Her exit was up front.
She steered onto the exit, the gravel back roads of her youth, lined with cornfields. Memories of cars stuffed to bursting with drunk 16-year-olds, where you could swerve and weave and even stop to roll a joint, a carefree, totally irresponsible life where others paid the bills and hammered the bumpers. A life now relegated to a parallel universe. Maybe she had imagined the whole thing.

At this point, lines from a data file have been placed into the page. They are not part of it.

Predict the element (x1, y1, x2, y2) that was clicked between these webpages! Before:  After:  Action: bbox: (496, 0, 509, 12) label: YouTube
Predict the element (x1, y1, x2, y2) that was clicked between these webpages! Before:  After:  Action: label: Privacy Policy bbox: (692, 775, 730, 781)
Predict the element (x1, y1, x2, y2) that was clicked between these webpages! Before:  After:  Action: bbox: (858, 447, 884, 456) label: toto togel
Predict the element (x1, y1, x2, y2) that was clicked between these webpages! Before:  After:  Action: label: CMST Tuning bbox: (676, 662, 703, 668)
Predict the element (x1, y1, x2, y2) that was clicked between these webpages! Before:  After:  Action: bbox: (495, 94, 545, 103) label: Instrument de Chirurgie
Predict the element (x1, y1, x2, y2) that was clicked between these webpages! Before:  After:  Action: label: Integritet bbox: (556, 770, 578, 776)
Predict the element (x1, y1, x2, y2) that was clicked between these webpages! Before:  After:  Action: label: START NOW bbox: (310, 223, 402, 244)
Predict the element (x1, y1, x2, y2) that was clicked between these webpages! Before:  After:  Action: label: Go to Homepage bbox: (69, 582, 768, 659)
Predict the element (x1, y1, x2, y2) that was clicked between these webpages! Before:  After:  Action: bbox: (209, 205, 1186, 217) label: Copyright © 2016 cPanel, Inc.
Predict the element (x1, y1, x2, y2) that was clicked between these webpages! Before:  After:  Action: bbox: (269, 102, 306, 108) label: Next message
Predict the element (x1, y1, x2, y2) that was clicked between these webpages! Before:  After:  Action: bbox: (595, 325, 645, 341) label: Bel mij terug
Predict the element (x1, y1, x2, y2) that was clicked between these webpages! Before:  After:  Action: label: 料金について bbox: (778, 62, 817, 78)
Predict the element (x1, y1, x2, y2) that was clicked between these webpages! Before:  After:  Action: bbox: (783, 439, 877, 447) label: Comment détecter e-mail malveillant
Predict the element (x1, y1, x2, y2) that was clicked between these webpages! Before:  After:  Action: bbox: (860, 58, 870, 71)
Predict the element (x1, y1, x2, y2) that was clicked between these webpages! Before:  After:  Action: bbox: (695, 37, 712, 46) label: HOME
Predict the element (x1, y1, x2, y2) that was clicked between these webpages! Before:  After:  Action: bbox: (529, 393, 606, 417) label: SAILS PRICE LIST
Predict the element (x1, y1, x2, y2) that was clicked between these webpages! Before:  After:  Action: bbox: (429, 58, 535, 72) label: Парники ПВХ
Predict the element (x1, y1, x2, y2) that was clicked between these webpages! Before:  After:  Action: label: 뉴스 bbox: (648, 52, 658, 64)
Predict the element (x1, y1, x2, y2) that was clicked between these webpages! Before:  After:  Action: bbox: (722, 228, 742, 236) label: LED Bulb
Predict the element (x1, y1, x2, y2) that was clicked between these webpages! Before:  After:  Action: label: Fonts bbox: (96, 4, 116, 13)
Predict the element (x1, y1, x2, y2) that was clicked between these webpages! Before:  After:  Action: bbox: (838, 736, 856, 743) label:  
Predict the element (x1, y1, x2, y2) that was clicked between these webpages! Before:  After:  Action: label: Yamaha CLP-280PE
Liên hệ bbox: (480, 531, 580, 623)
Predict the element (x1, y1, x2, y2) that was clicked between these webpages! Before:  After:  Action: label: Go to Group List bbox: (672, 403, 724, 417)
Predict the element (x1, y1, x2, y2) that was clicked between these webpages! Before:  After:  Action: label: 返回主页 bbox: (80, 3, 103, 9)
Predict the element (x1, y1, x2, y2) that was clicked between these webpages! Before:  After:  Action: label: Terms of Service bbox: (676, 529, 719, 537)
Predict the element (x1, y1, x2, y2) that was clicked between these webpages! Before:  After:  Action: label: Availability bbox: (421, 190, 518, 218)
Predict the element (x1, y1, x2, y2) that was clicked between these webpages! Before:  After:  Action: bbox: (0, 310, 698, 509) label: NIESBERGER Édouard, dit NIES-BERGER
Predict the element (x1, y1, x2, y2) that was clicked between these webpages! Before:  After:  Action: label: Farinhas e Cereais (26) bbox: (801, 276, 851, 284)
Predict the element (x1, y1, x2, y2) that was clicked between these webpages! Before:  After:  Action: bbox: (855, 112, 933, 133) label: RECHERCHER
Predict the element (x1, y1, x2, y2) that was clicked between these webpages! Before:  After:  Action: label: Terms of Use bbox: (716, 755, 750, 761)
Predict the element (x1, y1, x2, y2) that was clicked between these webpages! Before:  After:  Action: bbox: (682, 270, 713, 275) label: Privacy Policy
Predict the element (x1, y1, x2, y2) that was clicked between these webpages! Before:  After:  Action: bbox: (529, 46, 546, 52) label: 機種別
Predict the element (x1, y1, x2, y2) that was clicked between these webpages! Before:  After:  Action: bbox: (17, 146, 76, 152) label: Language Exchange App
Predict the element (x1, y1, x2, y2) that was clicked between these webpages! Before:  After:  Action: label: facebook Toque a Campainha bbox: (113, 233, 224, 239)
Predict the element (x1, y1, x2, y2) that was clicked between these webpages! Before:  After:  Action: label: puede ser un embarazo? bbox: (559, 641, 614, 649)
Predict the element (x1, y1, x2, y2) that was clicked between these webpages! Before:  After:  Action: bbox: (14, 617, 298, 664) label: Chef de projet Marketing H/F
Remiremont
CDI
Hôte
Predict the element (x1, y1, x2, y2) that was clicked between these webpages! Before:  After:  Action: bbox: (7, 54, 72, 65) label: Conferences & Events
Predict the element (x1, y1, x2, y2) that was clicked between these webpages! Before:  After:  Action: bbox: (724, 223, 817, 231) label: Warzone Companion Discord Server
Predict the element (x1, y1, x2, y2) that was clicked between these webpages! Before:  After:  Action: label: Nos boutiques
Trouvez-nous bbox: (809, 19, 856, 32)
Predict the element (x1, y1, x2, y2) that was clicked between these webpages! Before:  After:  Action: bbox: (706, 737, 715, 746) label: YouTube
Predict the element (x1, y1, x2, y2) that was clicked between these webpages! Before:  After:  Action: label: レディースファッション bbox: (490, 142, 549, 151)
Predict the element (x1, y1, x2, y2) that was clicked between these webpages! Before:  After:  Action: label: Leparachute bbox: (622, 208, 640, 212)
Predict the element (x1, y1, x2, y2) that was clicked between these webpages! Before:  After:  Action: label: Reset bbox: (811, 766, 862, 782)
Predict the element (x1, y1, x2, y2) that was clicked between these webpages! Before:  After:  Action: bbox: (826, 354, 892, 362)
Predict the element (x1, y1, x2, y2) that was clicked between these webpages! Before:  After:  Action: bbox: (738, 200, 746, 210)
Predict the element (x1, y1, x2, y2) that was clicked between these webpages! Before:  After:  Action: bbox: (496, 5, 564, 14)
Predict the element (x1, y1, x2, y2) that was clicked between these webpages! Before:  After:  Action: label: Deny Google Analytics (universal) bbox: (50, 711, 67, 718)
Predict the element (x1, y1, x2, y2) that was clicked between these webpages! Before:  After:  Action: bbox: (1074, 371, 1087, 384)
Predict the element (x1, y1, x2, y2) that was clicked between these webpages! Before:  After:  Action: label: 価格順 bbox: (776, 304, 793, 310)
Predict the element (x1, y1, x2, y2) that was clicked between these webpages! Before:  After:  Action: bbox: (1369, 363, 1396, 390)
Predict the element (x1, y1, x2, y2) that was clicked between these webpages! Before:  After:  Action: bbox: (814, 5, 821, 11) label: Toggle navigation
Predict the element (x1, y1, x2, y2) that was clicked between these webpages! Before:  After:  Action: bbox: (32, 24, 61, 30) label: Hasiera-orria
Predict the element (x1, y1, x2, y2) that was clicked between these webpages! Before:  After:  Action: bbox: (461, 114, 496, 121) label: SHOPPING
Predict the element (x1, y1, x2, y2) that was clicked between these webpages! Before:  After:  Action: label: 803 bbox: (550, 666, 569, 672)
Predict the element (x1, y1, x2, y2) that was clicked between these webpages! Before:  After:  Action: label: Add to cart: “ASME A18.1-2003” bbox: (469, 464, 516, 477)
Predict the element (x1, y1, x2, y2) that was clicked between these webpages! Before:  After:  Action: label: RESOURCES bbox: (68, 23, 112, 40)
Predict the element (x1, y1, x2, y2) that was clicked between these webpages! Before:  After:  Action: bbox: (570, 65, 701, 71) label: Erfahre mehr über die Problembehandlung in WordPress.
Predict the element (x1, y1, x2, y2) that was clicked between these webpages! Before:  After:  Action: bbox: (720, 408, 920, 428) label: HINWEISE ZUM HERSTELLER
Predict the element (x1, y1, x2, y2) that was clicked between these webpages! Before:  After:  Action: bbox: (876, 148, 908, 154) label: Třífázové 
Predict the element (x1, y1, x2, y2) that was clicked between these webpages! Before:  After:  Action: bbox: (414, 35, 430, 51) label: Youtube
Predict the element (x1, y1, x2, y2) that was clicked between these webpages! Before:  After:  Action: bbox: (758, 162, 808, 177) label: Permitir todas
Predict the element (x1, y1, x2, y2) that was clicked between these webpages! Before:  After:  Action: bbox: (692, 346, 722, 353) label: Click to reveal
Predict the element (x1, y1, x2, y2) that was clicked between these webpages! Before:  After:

Now she felt wrecked and broken, mercifully where no one could see her. It was important that no one see her driving, acting like an idiot over a dead raccoon. The road evened out, narrow and straight, a farm road carved out of the cornfields. Steenie pretended she was normal. She stepped tentatively on the gas pedal, liked the pick-up, did it again. Yeah. Maybe Harold was right. She had this. Soon she was zipping down the little road at 70mph, humming to the music in her head because Harold’s radio was broken. So when she heard a mechanical noise outside her bubble, the music turned off, and her head swiveled to find the source. Something big and green, off-road right-side, headed her way. Bad. She yanked the steering wheel to the left and fumbled for her cell phone. Someone would have to stop and inspect the vehicle. She had to get away from it. The car skittered on chunks of gravel and everything went to shit. Steenie barreled off the road into the cornfield as the car rolled over in slow motion until it finally stopped moving. Her head bounced off the roof until Harold’s loose seat belt kicked in and held her tight, upside down. Her arms dangled uselessly. Her vision blurred. A tall green cornstalk snapped through the window. Still the vehicle was aimed in her direction, moving faster, closer, she could see what it was now. A tractor. A fuckng tractor. An Iowa farmer plowing his cornfield. Not a tank, not an APC, not a deuce full of terrorists.
Another crushing headache began as blackness spun large, and it became clear she wouldn’t have to find a dark room for this migraine. The darkness was coming to her. It had been coming for a long time. “I am so screwed up”, she said aloud, finally accepting it.
Then she passed out.
November 16, 2017 at 4:48 pm #655005
I like it. Good cliff hanger. Since this is the prologue, I assume the next chapter back tracks into what leads up to this moment. Be careful of the chapter 2 slow down. Some writers get you hooked on the first chapter only to slow things down in the second. This is a thriller, so continue the next chapter with a thrill.
The F-bomb won’t post on this site as I made adjustments to prevent them. So you have fudge and poop unicorns and rainbows. 🙂
November 18, 2017 at 5:02 pm #655006
Did I commit a faux pas here? The guidelines say less than 2500 words. Does action/adventure belong in Literary Fiction or Suspense?
November 21, 2017 at 6:23 pm #655007
Hmm. Now that I see it in print for other people to read, I’m wondering if I’ve set up the wrong style for the book I’m actually writing. It sounds so dark and depressing. My characters may be sick and crazy, but they’re not pathetic. You know the saying “It’s all fun and games until someone gets hurt”. I think I need to set up the style more accurately. Maybe most of you are right and I should dump this prologue. I’ve been toying with a prologue from the POV of an Iraqi who wants to be an interpreter in Fallujah wondering what American troops are like. And then I show him.